Return the listing below verbatim from the line with "has height=1200, width=537." to the line with "I want to click", including both of those lines, and leave the pictures out of your answer.
==========
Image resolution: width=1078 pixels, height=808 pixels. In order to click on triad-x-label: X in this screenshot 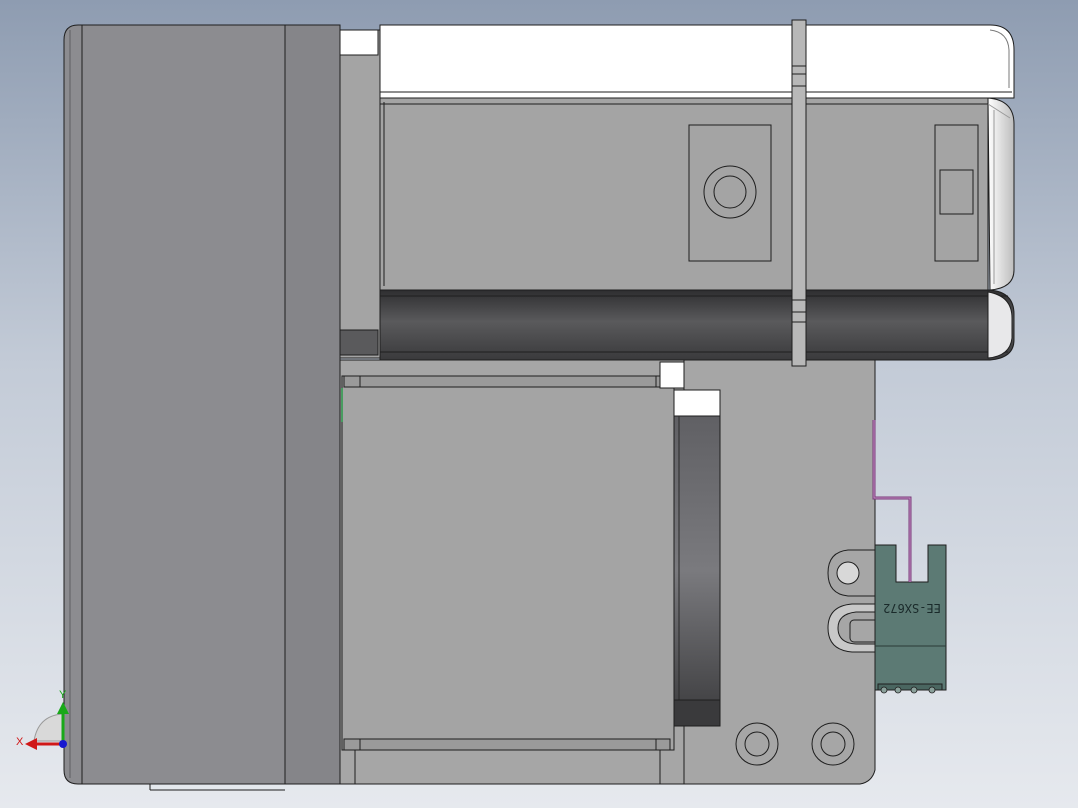, I will do `click(20, 742)`.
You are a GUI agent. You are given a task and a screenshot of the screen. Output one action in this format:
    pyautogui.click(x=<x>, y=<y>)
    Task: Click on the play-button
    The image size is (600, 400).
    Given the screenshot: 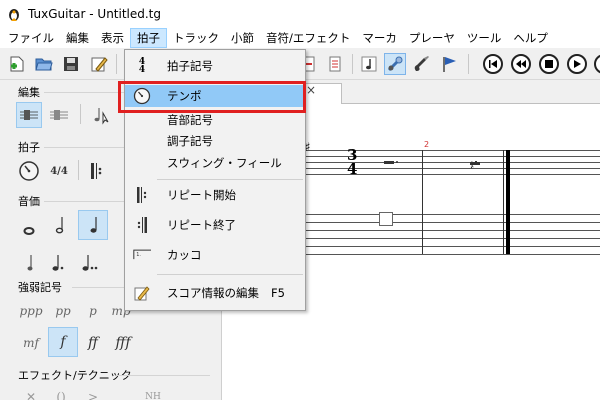 What is the action you would take?
    pyautogui.click(x=577, y=64)
    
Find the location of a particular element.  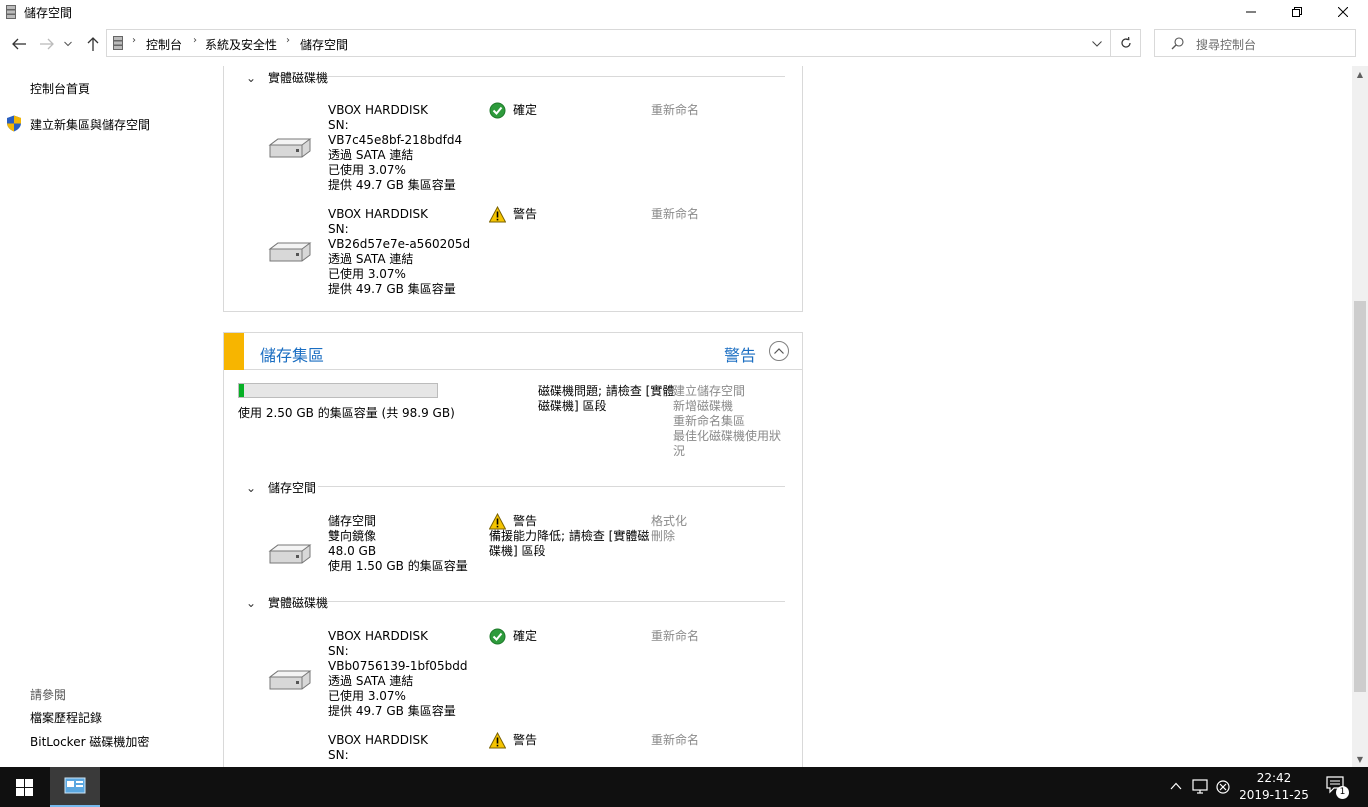

refresh-button is located at coordinates (1126, 43).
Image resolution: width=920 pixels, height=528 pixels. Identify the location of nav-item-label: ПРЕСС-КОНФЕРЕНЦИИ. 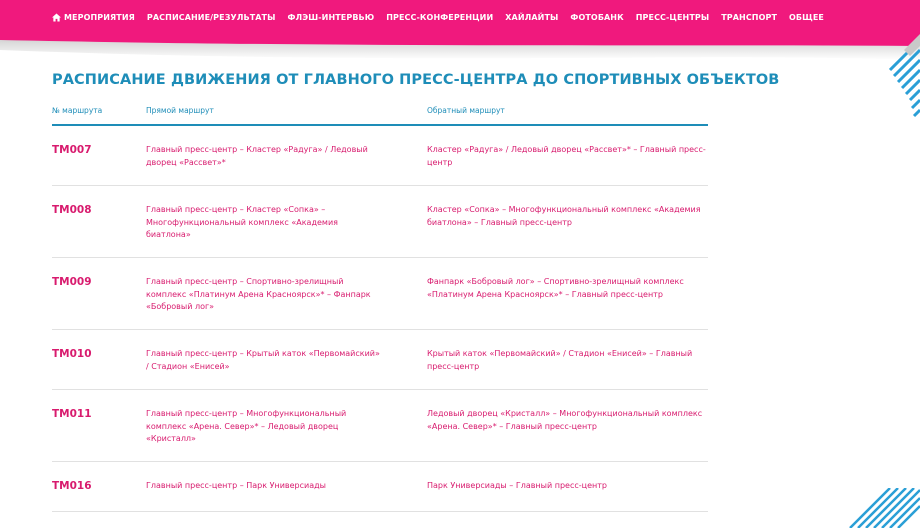
(440, 17).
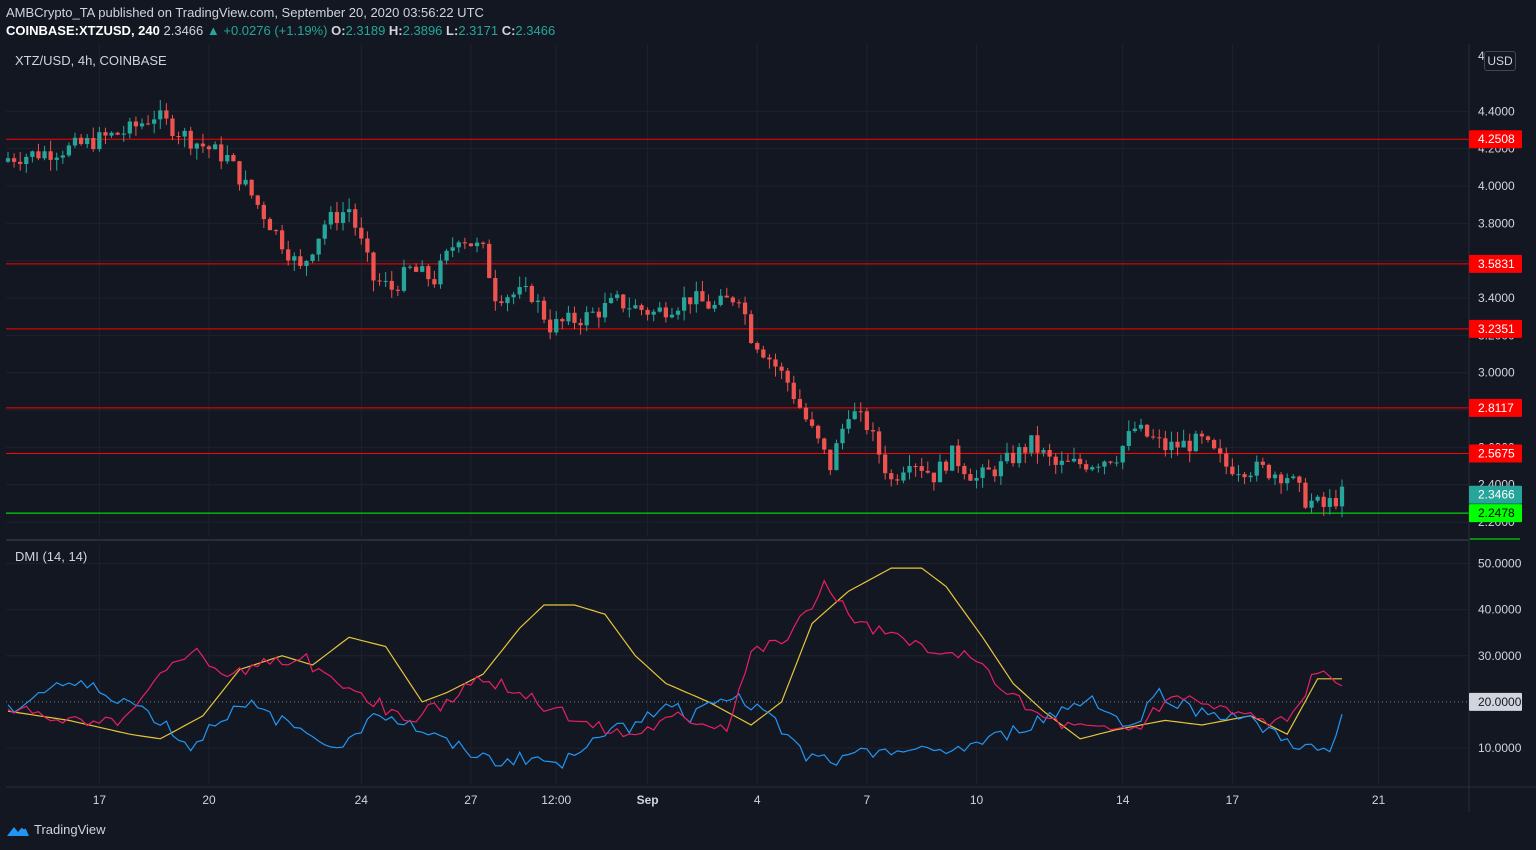  Describe the element at coordinates (868, 800) in the screenshot. I see `time-tick-label: 7` at that location.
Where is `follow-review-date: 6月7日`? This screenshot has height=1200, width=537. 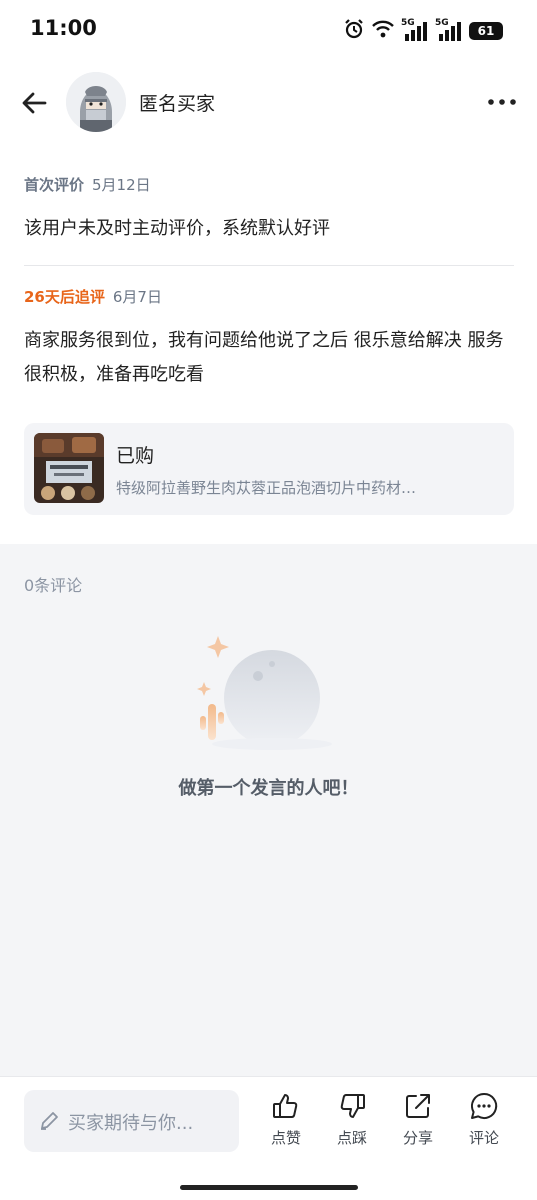
follow-review-date: 6月7日 is located at coordinates (137, 297).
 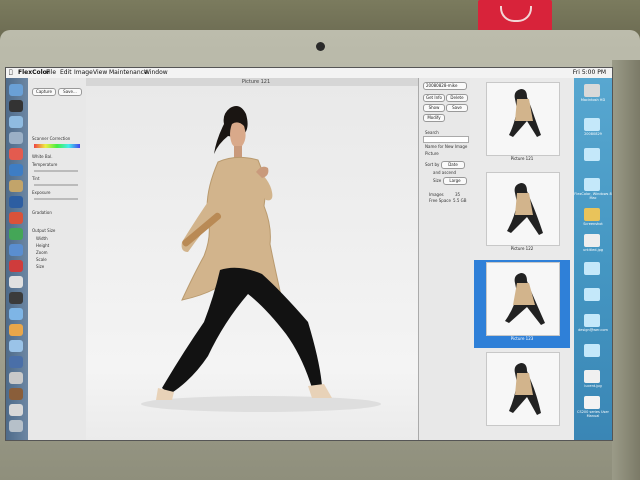 I want to click on show-button: Show, so click(x=434, y=108).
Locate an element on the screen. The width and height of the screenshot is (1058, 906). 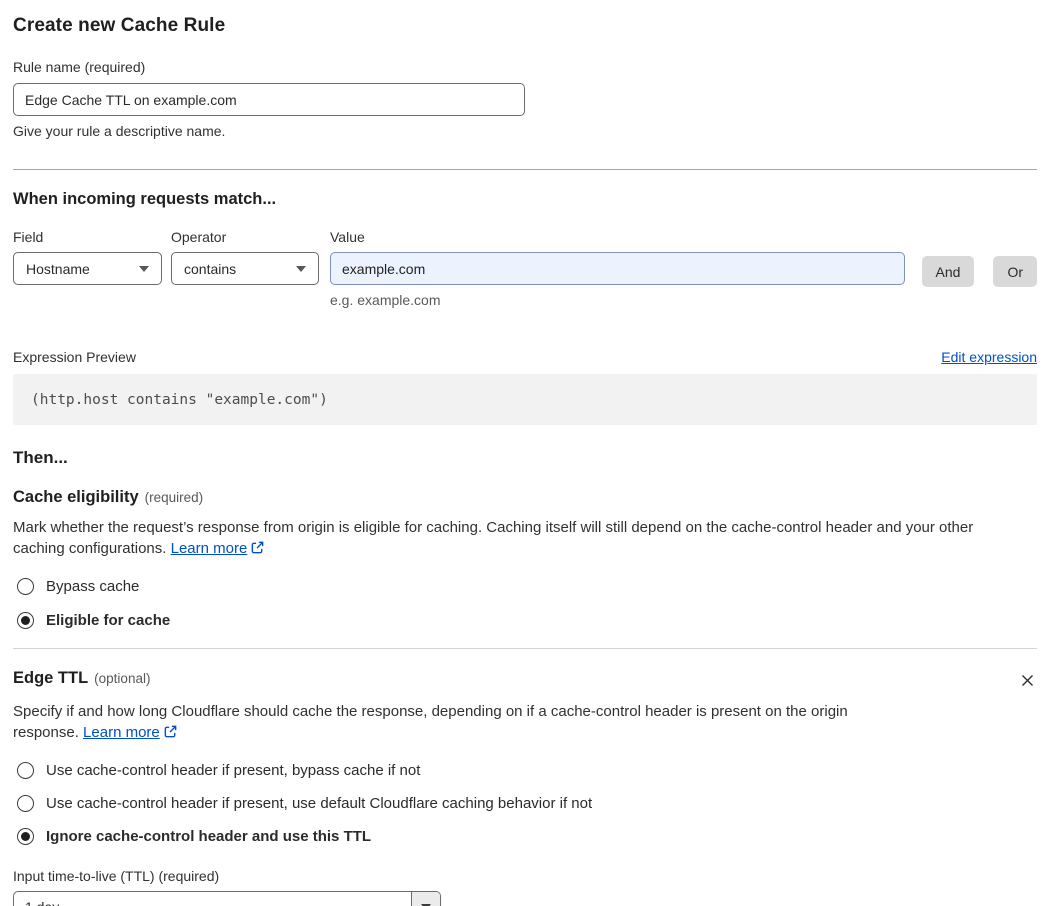
cache-learn-more-link: Learn more is located at coordinates (210, 548).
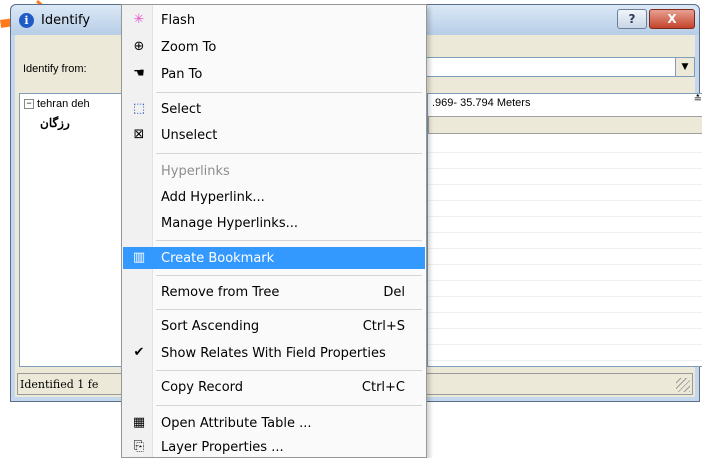  What do you see at coordinates (672, 19) in the screenshot?
I see `close-button: X` at bounding box center [672, 19].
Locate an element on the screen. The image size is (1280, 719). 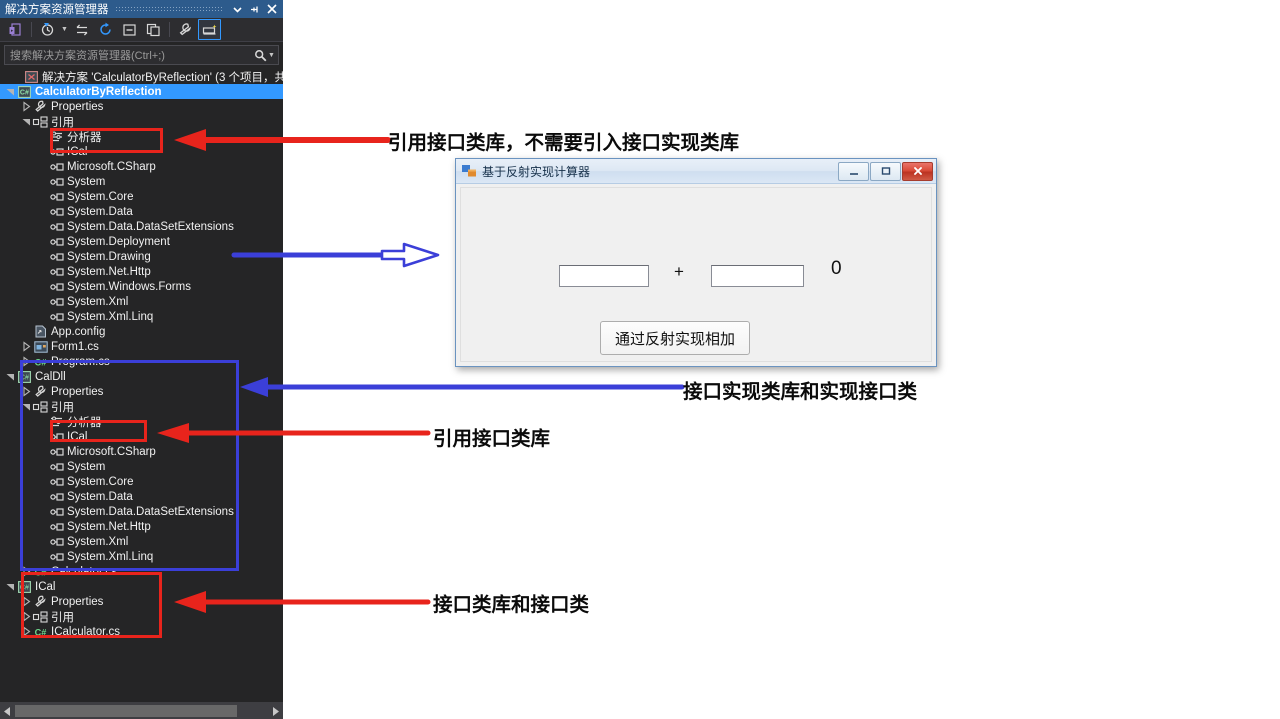
tree-row: System.Data is located at coordinates (142, 212).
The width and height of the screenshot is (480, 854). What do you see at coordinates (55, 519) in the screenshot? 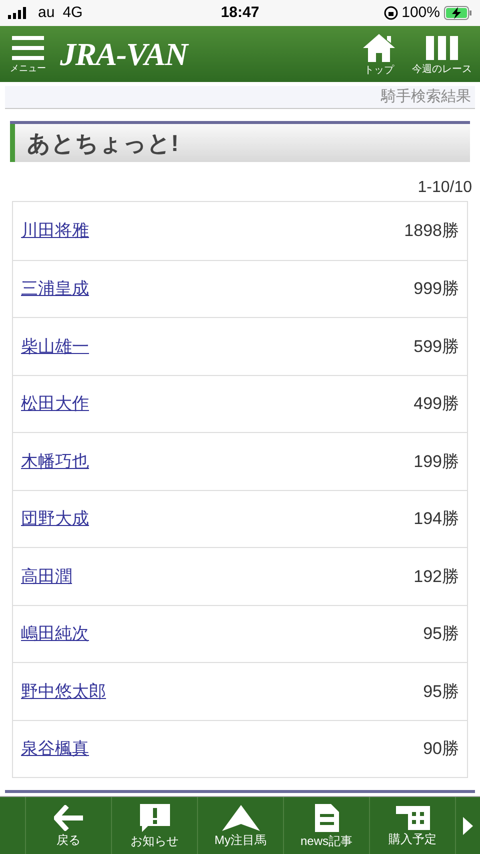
==========
Result below -
Where is `follow-review-date: 6月7日`? This screenshot has height=1200, width=537. 
follow-review-date: 6月7日 is located at coordinates (137, 297).
  I want to click on show-button: Show, so click(x=434, y=108).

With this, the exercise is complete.